§ **EXERCISE**
According to the Hotel Carter text, why was the hotel renamed in October 1976? Answer in one to three sentences.

§ **PAGE**
━━━━━━━━━━

- Source: Hotel Carter
The Hotel Carter was a hotel at 250 West 43rd Street, near Times Square, in the Midtown Manhattan neighborhood of New York City. Opened in June 1930 as the Dixie Hotel, the 25-story structure originally extended from 43rd Street to 42nd Street, although the wing abutting 42nd Street has since been demolished. The hotel originally contained a bus terminal at its ground level, which was closed in 1957, as well as a bar and restaurant immediately above it. The upper stories originally contained 1,000 rooms but were later downsized to 700 rooms.
The hotel was developed by the Uris Buildings Corporation, which announced plans for the site in September 1928. The Bowery Savings Bank foreclosed on the hotel in 1931 and acquired it in March 1932, operating it for the next decade. In 1942, the Dixie became part of the Carter Hotels chain, which rehabilitated the hotel several times. The hotel was renamed the Carter in October 1976 in an attempt to rehabilitate its image. The businessman Tran Dinh Truong operated the Carter from 1977 until his death in 2012, after which GF Management took over. The Carter closed in 2014 and was sold to Joseph Chetrit, who planned to renovate the hotel as of 2022.
While it was operating, the Hotel Carter gained a negative reputation due to the crimes that took place there, as well as its general uncleanliness. At least four murders have occurred in the hotel. In addition, the Hotel Carter was cited as being among America's dirtiest hotels for several years in the late 2000s and early 2010s.
Description
When it opened in 1930, the Dixie Hotel contained a thousand rooms (later downsized to 700 rooms). The hotel had been planned as a 22-story building with either 650 or 700 guestrooms. The plans had also included an underground bus terminal. The hotel was largely located on 43rd Street, although it also had an alternate entrance through a two-story building on 42nd Street.
= Bus terminal
=The hotel contained a bus depot, which opened in 1930 and operated until 1957. The terminal occupied the entire ground floor of the hotel, although its loading platform and waiting room were 5 feet (1.5 m) below street level. The facility was accessed by two arrival and two departure ramps, which could accommodate up to 40 buses per hour; these ramps led to both 42nd and 43rd Streets. The center of the terminal contained a bus turntable with a diameter of 35 feet. Twelve loading slips were arranged around the turntable. The terminal handled 350 buses daily during peak summer seasons.

━━━━━━━━━━

§ **SUPPLIED RECORDS**
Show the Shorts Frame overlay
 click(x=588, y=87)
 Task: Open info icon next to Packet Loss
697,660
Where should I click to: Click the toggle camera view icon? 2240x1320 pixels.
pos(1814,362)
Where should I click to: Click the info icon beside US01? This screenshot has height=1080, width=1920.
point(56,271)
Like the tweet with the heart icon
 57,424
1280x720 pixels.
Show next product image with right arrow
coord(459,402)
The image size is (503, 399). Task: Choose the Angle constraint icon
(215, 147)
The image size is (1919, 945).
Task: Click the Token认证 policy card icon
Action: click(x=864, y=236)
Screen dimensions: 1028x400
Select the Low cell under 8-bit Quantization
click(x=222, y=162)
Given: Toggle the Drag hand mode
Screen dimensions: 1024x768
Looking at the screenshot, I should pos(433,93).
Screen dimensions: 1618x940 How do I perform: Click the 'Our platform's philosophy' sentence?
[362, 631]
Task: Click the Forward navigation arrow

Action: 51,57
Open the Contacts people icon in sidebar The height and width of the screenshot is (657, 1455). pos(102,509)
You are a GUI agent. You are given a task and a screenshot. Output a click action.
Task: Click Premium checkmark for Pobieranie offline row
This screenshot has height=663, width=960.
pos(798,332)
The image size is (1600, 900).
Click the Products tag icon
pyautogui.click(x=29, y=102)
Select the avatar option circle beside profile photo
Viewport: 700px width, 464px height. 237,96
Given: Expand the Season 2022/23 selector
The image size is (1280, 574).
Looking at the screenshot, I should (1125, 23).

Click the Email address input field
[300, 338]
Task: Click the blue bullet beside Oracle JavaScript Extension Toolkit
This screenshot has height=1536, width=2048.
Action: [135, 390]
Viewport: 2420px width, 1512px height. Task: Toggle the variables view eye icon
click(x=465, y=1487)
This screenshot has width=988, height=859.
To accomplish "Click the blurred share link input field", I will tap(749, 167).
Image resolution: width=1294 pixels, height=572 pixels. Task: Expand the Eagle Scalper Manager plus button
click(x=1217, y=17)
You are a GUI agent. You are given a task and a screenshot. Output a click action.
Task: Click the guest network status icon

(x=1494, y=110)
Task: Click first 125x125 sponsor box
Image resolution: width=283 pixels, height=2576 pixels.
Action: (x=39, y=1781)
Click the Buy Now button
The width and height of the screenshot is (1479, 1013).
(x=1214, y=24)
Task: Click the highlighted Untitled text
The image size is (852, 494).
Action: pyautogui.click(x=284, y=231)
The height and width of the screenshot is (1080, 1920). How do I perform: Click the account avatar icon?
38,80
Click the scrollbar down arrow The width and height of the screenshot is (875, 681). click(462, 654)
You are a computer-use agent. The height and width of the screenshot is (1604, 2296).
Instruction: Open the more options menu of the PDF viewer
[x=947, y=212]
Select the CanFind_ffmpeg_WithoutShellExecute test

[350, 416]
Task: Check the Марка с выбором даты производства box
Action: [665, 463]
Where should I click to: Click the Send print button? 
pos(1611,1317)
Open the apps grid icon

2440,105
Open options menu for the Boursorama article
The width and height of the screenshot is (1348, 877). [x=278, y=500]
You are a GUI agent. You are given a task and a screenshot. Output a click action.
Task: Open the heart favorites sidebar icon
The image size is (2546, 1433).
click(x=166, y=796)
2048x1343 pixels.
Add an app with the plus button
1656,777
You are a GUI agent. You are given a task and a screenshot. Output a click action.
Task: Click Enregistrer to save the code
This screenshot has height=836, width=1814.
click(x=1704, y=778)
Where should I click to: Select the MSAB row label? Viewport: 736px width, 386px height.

━━━━━━━━━━

§ **SOLUTION TO THIS EXERCISE**
The hotel, which had opened as the Dixie Hotel, was renamed the Carter in October 1976 in an attempt to rehabilitate its image.